I have a situation where I have a device that can only get GSM Cell information (incidentally via the AT+KCELL command) so I have a collection of values about cell towers (each has LAC, MCC, MNC, Cell ID, Signal Strength and the first Timing Advance). I think, therefore, I am in a good place to be able to come up with some sort of longitude and latitude coordinate (albeit inaccurate, but, well meh). This is where I am reaching out for help because now my little brain is confused...
I can see various services that provide cell code resolution (Google, Open Cell ID, etc) and they take LAC,MCC etc as arguments and return a coordinate. I figure that what they return would, therefore, be the coordinate of the given tower I pass in. So in my case I could send off all the LACs etc that I have and get back a collection of longitude and latitudes. Brilliant, but that is not where my device is. Now I think I need to do some kind of triangulation and this is where my lack of knowledge is hurting me.

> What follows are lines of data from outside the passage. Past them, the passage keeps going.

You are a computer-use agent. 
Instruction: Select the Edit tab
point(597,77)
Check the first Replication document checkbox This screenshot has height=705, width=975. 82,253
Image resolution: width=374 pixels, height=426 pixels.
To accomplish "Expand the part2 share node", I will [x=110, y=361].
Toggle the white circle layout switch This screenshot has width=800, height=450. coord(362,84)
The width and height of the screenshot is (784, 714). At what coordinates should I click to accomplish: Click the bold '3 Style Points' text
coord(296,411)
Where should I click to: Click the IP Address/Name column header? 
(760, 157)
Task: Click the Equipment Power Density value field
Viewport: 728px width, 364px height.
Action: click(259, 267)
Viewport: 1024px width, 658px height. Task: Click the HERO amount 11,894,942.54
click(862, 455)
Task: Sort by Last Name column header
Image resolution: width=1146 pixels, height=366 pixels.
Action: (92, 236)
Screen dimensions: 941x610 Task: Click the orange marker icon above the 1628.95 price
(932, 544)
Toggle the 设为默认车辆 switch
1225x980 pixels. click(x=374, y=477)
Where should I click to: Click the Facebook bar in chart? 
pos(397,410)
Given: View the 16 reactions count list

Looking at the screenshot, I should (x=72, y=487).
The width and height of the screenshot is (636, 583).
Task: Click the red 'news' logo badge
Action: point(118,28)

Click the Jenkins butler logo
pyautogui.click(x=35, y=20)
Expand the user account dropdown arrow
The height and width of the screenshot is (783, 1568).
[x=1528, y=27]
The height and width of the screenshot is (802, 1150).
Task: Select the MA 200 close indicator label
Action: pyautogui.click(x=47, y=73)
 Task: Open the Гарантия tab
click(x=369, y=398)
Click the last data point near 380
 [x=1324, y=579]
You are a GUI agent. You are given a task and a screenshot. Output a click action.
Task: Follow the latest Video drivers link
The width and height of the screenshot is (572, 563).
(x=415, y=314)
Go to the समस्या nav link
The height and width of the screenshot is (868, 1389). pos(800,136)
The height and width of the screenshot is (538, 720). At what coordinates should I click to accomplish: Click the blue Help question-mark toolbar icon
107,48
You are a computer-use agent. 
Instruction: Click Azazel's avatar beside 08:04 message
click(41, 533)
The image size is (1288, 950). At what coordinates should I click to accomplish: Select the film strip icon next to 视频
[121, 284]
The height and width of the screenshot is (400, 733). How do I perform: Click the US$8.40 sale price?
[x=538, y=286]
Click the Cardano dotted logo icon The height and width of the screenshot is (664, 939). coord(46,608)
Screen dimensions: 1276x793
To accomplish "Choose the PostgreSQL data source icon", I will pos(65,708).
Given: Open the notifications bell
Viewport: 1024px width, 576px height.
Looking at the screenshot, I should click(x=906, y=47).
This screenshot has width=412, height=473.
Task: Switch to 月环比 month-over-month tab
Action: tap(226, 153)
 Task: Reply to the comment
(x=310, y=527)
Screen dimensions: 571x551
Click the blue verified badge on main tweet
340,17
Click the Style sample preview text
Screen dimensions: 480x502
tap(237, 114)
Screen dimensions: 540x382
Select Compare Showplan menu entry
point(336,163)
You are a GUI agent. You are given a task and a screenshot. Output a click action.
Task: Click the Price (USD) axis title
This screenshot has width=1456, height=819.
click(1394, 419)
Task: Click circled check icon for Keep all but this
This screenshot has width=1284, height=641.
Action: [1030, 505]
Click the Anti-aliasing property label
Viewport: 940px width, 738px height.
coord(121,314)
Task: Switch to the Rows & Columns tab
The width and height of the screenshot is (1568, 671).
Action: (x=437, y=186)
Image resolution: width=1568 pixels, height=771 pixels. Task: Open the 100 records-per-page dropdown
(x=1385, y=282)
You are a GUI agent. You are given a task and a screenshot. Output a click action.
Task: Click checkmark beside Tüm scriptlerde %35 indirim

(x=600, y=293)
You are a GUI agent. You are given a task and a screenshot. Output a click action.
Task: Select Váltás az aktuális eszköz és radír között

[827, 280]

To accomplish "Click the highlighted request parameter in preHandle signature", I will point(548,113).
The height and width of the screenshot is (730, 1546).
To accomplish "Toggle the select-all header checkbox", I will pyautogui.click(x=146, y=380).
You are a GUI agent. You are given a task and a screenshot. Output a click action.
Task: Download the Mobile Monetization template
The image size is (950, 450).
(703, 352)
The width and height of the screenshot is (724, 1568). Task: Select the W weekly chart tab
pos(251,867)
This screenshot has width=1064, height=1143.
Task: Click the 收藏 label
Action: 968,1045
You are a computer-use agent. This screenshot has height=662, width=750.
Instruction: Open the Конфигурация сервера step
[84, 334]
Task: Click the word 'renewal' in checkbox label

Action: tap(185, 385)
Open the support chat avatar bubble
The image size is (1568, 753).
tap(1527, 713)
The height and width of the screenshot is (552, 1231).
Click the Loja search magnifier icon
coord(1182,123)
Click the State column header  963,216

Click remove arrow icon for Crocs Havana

So am I right so far? Assuming I am, how do I perform this calculation (is there something out there that will tell me what to do with all these numbers or, even better, some open source library I can reference and feed all this stuff into to get something sensible)?
I'm assuming that I would need to use the timing advance to work out some approximate distance from a cell tower (maybe using the signal strength somehow) but what do I have to do? As you can tell - I am way out of my depth here!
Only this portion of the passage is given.